I called your office Tuesday, September 30th, to address my concerns and spoke with Assistant Library Commissioner, Greta Bever. I feel that Ms. Bever did not adequately address my concern, but was more interested in defending the open display of pornography as a “Right” and in implying that I was wrongfully invading the privacy of other patrons. Ms. Bever also mentioned that Chicago Public Libraries are under the guidance of the American Library Association (ALA).

From what I could find on their website, I understand that the ALA has openly advocated that Public Libraries maintain open and unfettered access to the Internet in the interest of Intellectual Freedom. However, I also realize that every city is allowed to make its own policies and guidelines for Internet use.

Most cities across our nation are dealing with this same issue of censorship vs. pornographic obscenity in the Public Libraries and many cities have devised working solutions to this issue. For example, a library near Boston does not have filters on the computers, but instead has a stated official policy that pornography is not allowed in the library and enforces that policy by revoking library privileges temporarily for repeat offenders. For those that have a legitimate research need, a separate section is available – away from the open view of other library patrons.

It is possible to maintain a Public Library that supports Intellectual Freedom and is also a safe and non-harassing environment for everyone to work and live in. I would appreciate your support in this matter.

Thank you for your time and considerations.


Amanda Bratschie

Read more!

Wednesday, October 1, 2008

My email to the American Library Association (ALA) Director, Judith Krug

Director Judith Krug -

I am writing to you to express my concerns with the amount of rampant pornography use in my local library, the Harold Washington branch of the Chicago Public Library. I spoke with Assistant Library Commissioner for the Chicago Public Library, Greta Bever, who directed me to the American Library Association (ALA) as the governing body.
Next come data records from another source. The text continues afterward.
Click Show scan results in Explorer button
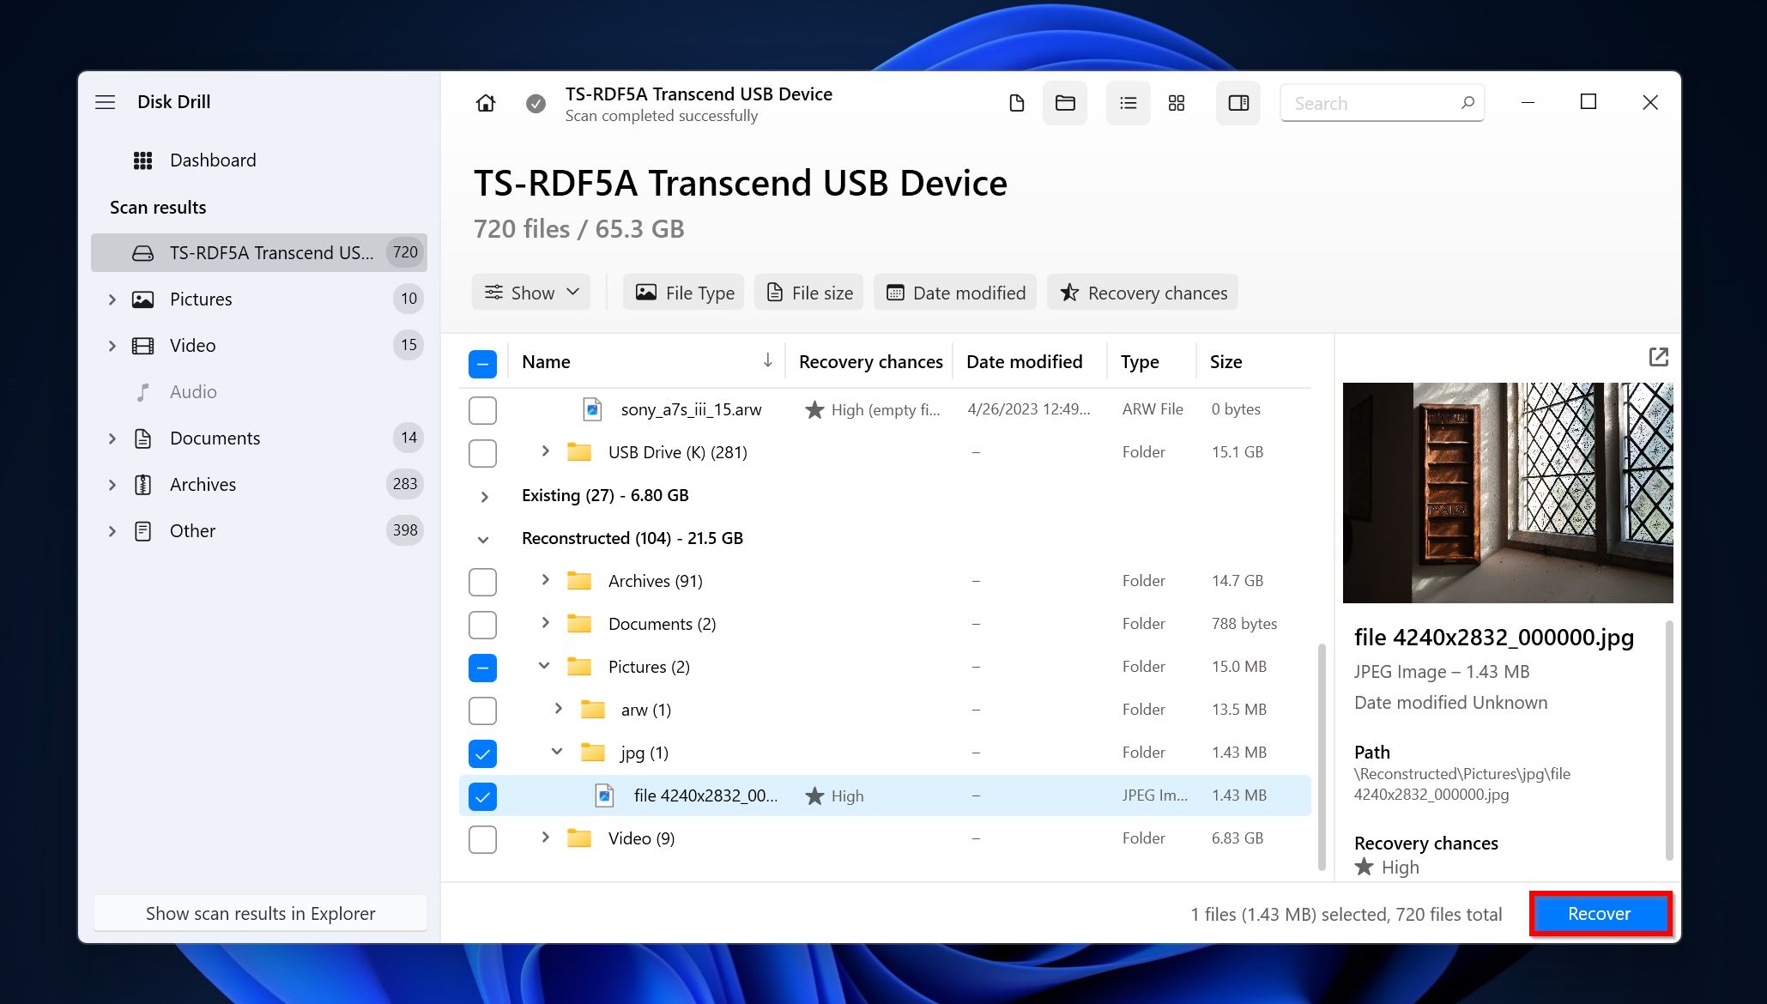The image size is (1767, 1004). (x=260, y=913)
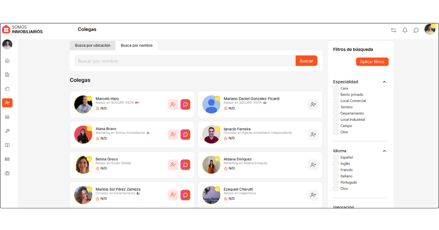
Task: Click the Buscar por nombre input field
Action: tap(185, 61)
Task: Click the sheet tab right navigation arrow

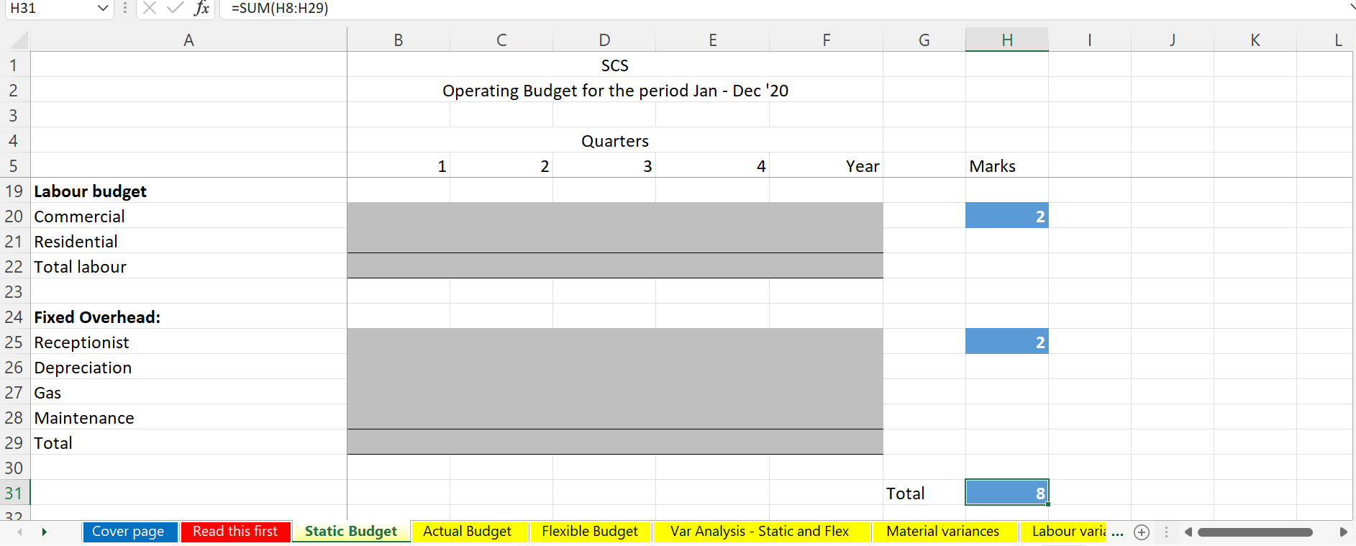Action: point(45,532)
It is my understanding that this issue falls under the category of Intellectual Freedom. Please forward my concerns to the appropriate person if this is not you.

The First Amendment is paramount and I strongly believe that we need to protect it in order to preserve our other Freedoms, granted as Americans. However, I also believe that watching pornographic images in a public space is NOT what was intended by this Amendment. I believe that this open viewing and display of pornography is Obscenity, which the Supreme Court has ruled as not protected by the First Amendment.

I realize that privacy screens are installed on monitors to protect privacy, but they do not do an adequate job of censoring the content of that screen, thus subjecting all nearby patrons to the graphic images from that screen.

In the Library Bill of Rights, the first point states:

I. Books and other library resources should be provided for the interest, information, and enlightenment of all people of the community the library serves. Materials should not be excluded because of the origin, background, or views of those contributing to their creation.

I have underlined the phrase "of all people of the community the library serves" because the open acceptance and protection of those choosing to view pornography in public is alienating people that do not want to be exposed to those pornographic images.

I am not suggesting Internet filters as a necessary solution because I realize that they can accidentally block speech that truly is protected by the First Amendment. However, I do hope that you would reconsider the official stance with Public Libraries across this great Nation of ours. Several libraries have come up with workable solutions to prevent open use of Internet pornography while still maintaining a safe and non-discriminatory environment for everyone to work and live in. Any support you could provide in this matter is greatly appreciated.

Thank you for your time and considerations.